U.S. Economic Development Administration’s mission was to enable local public and private sector partners to return economic and business activities to a healthy state and develop new business and employment opportunities that result in vibrant and resilient economies. Early in the recovery, EDA held a Capital Development Forum with the USVI Office of the Lieutenant Governor, Federal Reserve Bank of New York, Federal Deposit Insurance Corporation and local lenders.
Identified needs for financial literacy, business planning, and gap financing options for USVI small businesses and entrepreneurs, reviewed federal resources available to repair, harden or expand commercial infrastructure (airports, wastewater facilities, incubators, marine and tourism facilities) and increased business recovery services through Minority Business Development Agency small business workshops and consultation on continuity planning, bid preparation and disaster loan assistance.
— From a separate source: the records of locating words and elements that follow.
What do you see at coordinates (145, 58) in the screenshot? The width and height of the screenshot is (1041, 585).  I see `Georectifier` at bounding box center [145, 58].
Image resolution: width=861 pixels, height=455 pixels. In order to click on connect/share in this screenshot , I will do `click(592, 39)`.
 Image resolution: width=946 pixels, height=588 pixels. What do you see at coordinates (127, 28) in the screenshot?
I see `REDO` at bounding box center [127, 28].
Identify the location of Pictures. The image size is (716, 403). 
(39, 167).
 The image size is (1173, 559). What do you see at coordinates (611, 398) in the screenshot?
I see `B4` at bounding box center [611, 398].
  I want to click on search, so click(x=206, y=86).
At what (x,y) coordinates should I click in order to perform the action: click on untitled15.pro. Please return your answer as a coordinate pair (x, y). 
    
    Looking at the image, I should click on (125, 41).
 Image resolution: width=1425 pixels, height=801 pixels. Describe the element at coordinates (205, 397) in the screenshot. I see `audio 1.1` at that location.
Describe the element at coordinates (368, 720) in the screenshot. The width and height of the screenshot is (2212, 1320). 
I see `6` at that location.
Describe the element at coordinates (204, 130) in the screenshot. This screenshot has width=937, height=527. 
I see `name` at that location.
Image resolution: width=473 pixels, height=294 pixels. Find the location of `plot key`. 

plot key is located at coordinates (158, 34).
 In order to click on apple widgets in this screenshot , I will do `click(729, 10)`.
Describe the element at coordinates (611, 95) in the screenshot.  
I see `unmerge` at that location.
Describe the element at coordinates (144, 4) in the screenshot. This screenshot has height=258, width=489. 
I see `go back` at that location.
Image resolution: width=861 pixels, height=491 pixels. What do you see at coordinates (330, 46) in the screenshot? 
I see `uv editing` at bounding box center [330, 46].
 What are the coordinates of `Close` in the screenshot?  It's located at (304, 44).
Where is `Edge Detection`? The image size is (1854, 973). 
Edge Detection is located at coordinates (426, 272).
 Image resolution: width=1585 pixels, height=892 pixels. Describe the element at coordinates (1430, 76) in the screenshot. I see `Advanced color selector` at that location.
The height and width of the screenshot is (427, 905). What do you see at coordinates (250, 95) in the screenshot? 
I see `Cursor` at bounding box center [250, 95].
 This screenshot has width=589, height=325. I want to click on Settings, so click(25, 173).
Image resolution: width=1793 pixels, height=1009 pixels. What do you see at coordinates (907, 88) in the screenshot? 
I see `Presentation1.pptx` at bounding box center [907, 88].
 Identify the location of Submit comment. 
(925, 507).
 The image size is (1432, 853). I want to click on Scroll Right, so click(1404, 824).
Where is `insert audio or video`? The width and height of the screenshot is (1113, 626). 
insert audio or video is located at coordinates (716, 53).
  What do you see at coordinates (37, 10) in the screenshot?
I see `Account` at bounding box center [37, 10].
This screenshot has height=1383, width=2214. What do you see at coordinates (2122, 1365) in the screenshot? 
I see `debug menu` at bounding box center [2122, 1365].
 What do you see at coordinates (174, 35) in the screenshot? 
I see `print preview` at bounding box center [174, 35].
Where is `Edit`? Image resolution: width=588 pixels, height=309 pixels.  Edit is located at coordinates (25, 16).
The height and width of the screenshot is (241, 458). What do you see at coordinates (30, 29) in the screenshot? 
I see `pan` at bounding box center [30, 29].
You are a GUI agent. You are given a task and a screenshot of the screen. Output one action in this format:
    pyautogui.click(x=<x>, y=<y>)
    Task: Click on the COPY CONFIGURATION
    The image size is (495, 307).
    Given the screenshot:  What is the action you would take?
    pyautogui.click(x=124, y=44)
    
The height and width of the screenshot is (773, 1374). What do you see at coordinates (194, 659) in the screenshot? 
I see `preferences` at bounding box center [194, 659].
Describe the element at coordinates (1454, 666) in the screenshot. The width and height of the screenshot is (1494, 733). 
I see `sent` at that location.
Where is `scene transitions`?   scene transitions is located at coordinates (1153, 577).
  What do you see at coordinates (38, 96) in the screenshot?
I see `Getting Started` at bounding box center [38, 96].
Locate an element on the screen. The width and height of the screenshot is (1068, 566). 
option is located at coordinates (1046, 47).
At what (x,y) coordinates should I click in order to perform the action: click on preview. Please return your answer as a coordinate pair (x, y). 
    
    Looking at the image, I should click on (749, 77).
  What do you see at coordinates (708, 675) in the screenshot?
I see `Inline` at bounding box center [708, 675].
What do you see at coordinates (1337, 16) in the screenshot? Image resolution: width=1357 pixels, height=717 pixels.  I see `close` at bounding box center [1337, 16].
EDA continues to provide workshops and webinars in collaboration with national and local agencies, businesses and nonprofit organizations. Through FEMA’s IRC efforts, USVI businesses were able to access information on how to compete and receive project awards with federal funds. Businesses were able to learn more about how to obtain contractor license bonds, which was a prior barrier for smaller firms pursuing federally funded contracts.
The IRC group, in partnership with Small Business Administration, Virgin Island Economic Development Authority, and Small Business Development Center, hosted a workshop to present information on the Surety Bond Guarantee Program. This resulted in a significant increase in the issuance of surety bonds from August 2021 to May 2022—resulting in a net increase of more than $7 million in Surety Bond Guarantees issued.
FEMA’s IRC group continues to collaborate with federal and local transportation and utility agencies on several projects. To date, nine federal agencies have obligated more than $1.4 billion to the territory to support recovery.